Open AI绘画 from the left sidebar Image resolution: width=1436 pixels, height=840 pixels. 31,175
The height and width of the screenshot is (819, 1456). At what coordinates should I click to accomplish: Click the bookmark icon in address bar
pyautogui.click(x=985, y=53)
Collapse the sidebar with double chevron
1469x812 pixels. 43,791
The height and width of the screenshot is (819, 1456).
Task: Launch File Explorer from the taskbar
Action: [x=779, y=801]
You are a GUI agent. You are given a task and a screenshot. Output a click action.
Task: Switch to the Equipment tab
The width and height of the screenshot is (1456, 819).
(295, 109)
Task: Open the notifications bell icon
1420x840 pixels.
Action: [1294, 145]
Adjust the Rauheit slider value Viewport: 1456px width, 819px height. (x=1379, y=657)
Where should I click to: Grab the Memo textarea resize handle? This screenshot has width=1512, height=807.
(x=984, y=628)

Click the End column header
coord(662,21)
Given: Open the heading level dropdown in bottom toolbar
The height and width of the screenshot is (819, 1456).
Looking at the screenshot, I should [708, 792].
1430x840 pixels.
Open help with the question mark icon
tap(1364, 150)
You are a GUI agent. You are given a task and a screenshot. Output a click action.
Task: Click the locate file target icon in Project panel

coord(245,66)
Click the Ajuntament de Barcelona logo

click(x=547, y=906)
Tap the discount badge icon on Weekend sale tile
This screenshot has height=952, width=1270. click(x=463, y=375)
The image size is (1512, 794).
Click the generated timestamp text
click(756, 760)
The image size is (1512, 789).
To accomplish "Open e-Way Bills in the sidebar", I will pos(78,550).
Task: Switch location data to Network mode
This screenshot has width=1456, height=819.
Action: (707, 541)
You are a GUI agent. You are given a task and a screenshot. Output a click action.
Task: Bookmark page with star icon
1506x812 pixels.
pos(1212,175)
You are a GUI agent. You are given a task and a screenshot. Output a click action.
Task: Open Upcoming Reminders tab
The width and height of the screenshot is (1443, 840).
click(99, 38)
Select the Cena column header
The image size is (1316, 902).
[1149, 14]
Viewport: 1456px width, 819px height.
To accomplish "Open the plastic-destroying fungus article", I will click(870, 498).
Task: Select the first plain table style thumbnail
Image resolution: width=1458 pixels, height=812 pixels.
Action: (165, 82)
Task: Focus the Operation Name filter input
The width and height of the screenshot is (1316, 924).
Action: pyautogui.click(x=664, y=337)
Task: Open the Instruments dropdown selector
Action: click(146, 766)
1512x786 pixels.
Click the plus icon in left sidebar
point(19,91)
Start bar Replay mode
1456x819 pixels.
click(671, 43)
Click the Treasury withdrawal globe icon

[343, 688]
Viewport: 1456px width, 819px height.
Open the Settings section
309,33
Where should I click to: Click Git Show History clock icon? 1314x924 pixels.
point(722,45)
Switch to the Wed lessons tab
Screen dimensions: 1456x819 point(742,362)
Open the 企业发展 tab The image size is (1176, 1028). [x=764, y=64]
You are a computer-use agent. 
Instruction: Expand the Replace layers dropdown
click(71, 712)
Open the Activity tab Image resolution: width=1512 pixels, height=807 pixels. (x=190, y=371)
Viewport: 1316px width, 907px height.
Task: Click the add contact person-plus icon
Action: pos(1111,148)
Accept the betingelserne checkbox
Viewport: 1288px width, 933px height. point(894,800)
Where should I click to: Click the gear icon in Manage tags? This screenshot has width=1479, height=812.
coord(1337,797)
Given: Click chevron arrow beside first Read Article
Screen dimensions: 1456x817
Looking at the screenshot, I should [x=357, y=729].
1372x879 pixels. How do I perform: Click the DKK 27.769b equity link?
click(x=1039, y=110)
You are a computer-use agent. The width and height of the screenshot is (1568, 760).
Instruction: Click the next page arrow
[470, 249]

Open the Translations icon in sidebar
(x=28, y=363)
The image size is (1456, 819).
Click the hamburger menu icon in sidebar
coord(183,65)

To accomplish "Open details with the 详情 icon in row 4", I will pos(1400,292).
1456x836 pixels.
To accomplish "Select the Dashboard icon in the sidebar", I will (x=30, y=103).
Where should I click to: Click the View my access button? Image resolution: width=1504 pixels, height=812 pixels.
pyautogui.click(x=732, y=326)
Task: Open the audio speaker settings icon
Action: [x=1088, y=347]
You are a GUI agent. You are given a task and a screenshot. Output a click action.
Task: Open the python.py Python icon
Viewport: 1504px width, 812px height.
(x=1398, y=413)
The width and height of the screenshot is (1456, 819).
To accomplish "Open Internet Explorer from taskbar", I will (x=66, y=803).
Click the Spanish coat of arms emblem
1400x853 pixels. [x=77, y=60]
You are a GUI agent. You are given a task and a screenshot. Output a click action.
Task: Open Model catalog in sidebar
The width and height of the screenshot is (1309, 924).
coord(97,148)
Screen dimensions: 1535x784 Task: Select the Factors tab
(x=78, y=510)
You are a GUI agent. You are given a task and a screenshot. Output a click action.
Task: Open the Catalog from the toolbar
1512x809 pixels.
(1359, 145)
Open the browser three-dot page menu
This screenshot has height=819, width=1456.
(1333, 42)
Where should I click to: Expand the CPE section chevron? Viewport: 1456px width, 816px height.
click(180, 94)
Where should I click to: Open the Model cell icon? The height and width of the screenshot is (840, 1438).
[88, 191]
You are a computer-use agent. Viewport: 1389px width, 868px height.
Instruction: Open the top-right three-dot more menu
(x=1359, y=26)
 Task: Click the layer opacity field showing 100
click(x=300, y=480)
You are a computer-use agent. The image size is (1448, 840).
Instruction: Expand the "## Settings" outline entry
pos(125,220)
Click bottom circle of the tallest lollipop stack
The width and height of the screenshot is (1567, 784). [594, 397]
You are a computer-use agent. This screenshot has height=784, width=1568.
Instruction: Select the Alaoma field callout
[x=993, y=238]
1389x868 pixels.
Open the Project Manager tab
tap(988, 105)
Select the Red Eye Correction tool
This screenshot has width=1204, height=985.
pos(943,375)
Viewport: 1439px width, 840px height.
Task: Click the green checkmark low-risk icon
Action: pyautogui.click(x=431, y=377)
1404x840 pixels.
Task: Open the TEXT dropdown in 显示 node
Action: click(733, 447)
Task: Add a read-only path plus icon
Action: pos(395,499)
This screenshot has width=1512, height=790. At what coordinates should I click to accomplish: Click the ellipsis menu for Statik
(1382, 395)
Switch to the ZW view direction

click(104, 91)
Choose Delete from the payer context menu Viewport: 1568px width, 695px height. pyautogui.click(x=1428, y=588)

> WORK ORDER:
Your task for the entries above: copy exactly the span starting with the line with "Viewport: 1504px width, 812px height." and going on through the line with "Task: Open the Catalog from the toolbar", both lines included, and nothing else.

> FINISHED TASK:
Viewport: 1504px width, 812px height.
(x=1398, y=413)
The width and height of the screenshot is (1456, 819).
To accomplish "Open Internet Explorer from taskbar", I will (x=66, y=803).
Click the Spanish coat of arms emblem
1400x853 pixels. [x=77, y=60]
You are a GUI agent. You are given a task and a screenshot. Output a click action.
Task: Open Model catalog in sidebar
The width and height of the screenshot is (1309, 924).
coord(97,148)
Screen dimensions: 1535x784 Task: Select the Factors tab
(x=78, y=510)
You are a GUI agent. You are given a task and a screenshot. Output a click action.
Task: Open the Catalog from the toolbar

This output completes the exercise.